Hubble will get a new camera with a higher res that will make it 70% more powerful then its launch. New batteries and new gyroscopes that will allow it to operate until 2014.
http://www.cnn.com/2009/TECH/space/05/11/shuttle.mission.hubble/index.html
 
As I said earlier, the last time I watched a shuttle launch live I was 10 years old.
 
We won't have a ship capable of making a visit so this is the last one.
 
So around 2 pm EDT space shuttle Atlantis will launch for the last time to the Hubble Telescope. The risk is that Hubble is about 350 miles up, the space station is 200, so in the event of a problem there is no way to get to the station. Endeavour is waiting on the pad for a rescue mission in the event of a problem.

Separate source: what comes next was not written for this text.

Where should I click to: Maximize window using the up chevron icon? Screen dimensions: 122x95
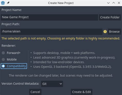point(114,3)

Hubble will get a new camera with a higher res that will make it 70% more powerful then its launch. New batteries and new gyroscopes that will allow it to operate until 2014.
http://www.cnn.com/2009/TECH/space/05/11/shuttle.mission.hubble/index.html

Gyroscopes, better camera.. Hell - even NASA can upgrade Hubble 350 miles up faster than Apple can upgrade the iPhone 3G.
But can it do video? ;)
 
this looks interesting! where can i find pictures taken by the hubble from past times? well either way i am very intrigued by outer space and hope to see more discoverys of the universe in teh future.
 
From the article said:
"Every time we come from a Hubble mission, Hubble is essentially a new telescope -- much more powerful," said Hoffman, a professor at the Massachusetts Institute of Technology who flew on the first Hubble repair mission in 1993.

"And when this crew finishes with it, it's going to be. . .like a thousand times more sensitive [for making new discoveries] than it was when it was first put in orbit, and that's incredible," he said.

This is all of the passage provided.